Corresponding author Edy Yong Kim, of the Division of Pulmonary and Critical Care Medicine at the Brigham, said: “We realised that whereas a single CRP lab value from hospital admission wasn’t very practical as a predictor of who might get sicker, tracking the rate of change from Day 1 to Day 2 or 3 was a very powerful and very clinically predictive test.”

He added: “Even though all of these patients looked clinically similar upon admission, as early as 24 hours after hospitalisation, the immune systems of patients who would go on to the ICU multiple days later were already inflamed, as measured by these biomarkers.”

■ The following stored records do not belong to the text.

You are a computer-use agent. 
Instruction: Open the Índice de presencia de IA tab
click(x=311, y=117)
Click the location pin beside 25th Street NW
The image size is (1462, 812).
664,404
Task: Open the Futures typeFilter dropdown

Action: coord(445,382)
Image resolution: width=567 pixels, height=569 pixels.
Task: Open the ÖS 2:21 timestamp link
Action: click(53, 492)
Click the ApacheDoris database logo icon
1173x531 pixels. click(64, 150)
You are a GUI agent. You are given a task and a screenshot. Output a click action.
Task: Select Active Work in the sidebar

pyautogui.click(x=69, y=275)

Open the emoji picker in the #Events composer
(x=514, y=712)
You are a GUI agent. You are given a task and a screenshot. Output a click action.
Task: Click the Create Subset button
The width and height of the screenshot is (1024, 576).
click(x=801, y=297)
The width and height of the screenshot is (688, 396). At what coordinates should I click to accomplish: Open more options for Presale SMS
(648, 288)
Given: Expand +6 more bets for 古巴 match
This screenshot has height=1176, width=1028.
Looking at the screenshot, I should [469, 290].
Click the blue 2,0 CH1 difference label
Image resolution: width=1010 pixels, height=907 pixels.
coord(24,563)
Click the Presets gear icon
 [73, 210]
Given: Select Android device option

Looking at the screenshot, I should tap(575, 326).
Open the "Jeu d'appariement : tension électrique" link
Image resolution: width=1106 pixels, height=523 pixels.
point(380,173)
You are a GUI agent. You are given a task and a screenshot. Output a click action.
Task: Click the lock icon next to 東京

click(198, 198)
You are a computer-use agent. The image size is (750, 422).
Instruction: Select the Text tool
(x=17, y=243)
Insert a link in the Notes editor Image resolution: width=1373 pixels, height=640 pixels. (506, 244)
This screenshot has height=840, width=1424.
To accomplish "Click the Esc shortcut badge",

The results of the study also provided insight into the underlying mechanisms at play in Covid-19 infections. In particular, an increase in a cytokine called IL-6 during the first 24-48 hours was correlated to CRP levels and the progression of the disease.

Also read: Covid-19 infection can cause structural changes in lungs: Study

Kim stated that the administration of immunomodulatory drugs after CRP level test can help control inflammation and reduce the severity of the disease “very, very early ― as early as hospital Day 1 and 2.”

“The clinical instincts of doctors and nurses about Covid-19 are not fully developed because the disease is still so new,” Kim said.

“But when we showed these results to frontline doctors and nurses at the Brigham, they felt like it matched what they intuitively saw in the spring. It’s always nice to hear that what you do in the lab reflects what goes on in the real world, too,” he added.